Agatha Christie: new releases reviewed. #5. Miss Marple’s Final Cases (BBC radio)


Last month, September 2015, saw the world celebrating Agatha Christie’s 125th birthday. Several books, events, broadcasts, and other releases marked the occasion. Finally, I’ve got organized and on top of my shopping list. This week, I’ll be reviewing five new Christie releases. One a day.

Full disclosure: I listened to these on the radio, rather than buying the CD. But I would happily buy the CD if it meant that more would be commissioned. What a treat. After more than a decade, June Whitfield returns to the role she made her own on Radio 4. She is much older now, and so is Miss Marple. These new adaptations by Joy Wilkinson are based on short stories, and they make the most of their collective title, Miss Marple’s Final Cases.

Unlike Michael Bakewell, the previous Christie dramatist who focused very intently on plot, Wilkinson tends to instill atmosphere into her scripts, making them strong period pieces that are also achingly contemporary (her masterpiece is And Then There Were None, which nobody else could have translated to radio).
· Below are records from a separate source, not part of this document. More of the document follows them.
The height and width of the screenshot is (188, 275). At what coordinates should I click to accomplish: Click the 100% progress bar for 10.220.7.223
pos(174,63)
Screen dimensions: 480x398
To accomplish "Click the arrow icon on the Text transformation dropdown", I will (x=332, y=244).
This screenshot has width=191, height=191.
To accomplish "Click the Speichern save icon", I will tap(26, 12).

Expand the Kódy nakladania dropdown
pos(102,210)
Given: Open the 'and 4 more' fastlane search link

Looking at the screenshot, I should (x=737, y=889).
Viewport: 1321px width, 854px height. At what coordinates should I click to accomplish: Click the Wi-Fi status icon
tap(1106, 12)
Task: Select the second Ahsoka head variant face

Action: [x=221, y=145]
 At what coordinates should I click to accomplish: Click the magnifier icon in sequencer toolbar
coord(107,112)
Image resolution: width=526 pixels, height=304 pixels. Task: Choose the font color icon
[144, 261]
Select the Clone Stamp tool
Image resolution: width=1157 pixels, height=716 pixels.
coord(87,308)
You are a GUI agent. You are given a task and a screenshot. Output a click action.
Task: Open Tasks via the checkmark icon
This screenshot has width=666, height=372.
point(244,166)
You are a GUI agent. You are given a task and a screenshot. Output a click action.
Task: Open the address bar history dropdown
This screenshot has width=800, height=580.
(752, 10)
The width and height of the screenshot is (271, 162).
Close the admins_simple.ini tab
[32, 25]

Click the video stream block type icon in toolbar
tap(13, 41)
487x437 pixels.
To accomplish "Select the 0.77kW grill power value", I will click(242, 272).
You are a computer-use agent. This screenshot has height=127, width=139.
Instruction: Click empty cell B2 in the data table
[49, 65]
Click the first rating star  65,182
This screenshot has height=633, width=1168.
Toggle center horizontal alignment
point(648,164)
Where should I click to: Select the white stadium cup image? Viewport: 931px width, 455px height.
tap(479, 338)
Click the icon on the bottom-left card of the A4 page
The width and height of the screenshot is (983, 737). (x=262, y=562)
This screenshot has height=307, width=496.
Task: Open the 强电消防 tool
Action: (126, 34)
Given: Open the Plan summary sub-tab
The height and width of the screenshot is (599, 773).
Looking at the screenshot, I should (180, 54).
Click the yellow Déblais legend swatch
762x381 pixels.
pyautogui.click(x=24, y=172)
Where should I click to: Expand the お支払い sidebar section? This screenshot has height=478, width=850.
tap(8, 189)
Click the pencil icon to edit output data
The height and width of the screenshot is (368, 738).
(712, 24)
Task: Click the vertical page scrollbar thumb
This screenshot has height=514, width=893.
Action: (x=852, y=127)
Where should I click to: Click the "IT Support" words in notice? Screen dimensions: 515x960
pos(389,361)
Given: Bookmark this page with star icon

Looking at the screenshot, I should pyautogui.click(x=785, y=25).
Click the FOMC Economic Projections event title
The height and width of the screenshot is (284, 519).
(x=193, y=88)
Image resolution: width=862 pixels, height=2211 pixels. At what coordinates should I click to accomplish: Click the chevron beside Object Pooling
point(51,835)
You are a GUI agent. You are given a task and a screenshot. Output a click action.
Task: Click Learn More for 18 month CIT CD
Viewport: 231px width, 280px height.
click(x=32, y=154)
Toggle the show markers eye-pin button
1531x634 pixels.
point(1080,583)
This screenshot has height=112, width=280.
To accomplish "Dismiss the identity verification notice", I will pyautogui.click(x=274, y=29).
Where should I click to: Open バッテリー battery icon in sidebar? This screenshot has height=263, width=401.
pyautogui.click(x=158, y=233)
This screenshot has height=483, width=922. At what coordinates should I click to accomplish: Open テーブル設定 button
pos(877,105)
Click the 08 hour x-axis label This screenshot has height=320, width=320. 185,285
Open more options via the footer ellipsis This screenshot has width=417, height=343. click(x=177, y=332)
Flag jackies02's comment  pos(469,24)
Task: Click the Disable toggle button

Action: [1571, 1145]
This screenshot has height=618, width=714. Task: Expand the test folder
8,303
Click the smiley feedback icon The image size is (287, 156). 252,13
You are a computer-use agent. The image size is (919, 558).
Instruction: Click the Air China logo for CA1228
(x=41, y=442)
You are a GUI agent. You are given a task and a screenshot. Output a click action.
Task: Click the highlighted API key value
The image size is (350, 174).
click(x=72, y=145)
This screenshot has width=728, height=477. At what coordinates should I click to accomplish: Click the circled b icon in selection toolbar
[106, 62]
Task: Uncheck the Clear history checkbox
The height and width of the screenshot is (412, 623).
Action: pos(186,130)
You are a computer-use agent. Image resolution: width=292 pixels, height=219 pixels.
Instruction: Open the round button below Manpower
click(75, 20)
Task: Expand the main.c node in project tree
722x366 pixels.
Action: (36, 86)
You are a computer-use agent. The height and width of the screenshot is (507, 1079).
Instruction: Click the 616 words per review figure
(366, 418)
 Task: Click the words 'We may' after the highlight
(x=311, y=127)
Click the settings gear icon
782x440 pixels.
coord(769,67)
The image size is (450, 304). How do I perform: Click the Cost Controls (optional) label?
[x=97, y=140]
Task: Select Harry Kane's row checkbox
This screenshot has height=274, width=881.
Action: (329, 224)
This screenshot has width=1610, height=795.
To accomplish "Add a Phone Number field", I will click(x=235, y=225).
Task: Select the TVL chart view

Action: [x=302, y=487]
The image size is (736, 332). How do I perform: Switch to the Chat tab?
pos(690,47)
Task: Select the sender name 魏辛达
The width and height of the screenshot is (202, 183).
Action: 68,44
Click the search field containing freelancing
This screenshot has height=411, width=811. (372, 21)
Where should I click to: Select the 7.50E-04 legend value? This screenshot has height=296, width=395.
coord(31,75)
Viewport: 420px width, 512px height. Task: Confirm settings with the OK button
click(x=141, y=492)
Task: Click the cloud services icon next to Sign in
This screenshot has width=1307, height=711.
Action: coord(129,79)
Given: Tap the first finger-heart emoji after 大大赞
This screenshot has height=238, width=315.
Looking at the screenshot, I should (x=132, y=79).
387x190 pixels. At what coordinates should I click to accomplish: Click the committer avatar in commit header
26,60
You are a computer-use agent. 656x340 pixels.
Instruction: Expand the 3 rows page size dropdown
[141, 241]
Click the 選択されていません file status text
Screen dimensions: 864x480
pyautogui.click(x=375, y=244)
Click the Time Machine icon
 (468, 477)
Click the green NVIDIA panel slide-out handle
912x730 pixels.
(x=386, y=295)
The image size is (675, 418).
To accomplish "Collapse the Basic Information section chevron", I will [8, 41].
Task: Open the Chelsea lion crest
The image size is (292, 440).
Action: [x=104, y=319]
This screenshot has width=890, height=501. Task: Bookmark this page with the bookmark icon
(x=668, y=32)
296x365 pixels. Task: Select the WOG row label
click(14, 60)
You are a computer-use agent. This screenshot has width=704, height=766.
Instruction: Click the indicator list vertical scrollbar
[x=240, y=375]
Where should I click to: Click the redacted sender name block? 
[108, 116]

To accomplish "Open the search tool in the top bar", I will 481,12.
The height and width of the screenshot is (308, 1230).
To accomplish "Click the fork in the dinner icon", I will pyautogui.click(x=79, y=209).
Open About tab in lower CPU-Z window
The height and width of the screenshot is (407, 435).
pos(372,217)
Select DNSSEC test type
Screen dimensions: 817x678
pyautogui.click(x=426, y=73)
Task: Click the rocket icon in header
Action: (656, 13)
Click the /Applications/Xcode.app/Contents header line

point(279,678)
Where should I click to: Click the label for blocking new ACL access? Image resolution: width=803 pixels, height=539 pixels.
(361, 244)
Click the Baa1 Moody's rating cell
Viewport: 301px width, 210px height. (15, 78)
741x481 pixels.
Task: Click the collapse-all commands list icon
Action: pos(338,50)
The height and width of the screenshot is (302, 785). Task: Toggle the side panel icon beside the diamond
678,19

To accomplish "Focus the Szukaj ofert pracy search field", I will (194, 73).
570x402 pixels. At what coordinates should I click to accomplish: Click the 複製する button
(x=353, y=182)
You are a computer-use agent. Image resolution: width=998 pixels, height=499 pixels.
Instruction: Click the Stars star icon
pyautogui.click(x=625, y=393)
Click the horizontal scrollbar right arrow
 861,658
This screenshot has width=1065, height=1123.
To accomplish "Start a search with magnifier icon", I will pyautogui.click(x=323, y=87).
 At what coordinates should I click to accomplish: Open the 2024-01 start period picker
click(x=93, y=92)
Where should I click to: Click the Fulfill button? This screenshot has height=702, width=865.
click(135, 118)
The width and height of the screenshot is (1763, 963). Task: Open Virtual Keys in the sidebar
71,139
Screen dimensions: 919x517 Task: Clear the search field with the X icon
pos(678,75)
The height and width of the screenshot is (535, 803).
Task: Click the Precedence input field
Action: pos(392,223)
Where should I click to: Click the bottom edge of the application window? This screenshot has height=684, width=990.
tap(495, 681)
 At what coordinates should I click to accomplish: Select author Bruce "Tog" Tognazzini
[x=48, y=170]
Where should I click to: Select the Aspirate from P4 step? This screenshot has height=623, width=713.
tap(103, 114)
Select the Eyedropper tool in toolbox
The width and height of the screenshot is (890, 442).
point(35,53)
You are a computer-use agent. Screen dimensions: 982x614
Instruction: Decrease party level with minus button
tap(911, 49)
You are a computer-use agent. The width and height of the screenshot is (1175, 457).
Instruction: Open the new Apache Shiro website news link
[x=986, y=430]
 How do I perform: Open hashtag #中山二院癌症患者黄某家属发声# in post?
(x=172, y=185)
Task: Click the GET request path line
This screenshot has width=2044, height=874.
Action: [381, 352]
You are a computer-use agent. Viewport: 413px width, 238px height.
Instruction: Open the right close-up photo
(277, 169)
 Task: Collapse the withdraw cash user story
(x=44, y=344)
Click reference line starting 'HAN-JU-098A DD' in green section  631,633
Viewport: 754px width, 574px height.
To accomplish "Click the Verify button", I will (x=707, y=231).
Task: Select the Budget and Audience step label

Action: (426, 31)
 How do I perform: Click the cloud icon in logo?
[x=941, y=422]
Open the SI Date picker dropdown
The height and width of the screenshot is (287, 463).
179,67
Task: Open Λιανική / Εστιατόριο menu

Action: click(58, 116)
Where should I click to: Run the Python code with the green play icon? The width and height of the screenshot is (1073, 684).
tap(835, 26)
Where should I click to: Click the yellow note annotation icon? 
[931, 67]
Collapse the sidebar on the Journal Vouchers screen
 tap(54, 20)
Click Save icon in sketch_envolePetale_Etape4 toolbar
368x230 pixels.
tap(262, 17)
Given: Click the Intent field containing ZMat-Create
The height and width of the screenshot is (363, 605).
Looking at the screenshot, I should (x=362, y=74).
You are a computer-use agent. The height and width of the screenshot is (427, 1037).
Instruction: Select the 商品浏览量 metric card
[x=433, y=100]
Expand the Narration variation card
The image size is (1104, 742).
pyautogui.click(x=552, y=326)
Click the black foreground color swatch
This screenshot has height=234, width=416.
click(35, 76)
In these three half-hour episodes, “Tape Measure Murder,” “The Case of the Perfect Maid,” and “Sanctuary,” Marple appears ill and close to death. Her small world has evolved and she occupies a timeless liminality in her St Mary Meade cottage. But over the course of three investigations, she becomes animated. This mini-series is great fun, but it’s also subtly creepy. And I don’t care what anyone says: June Whitfield is the best Miss Marple ever.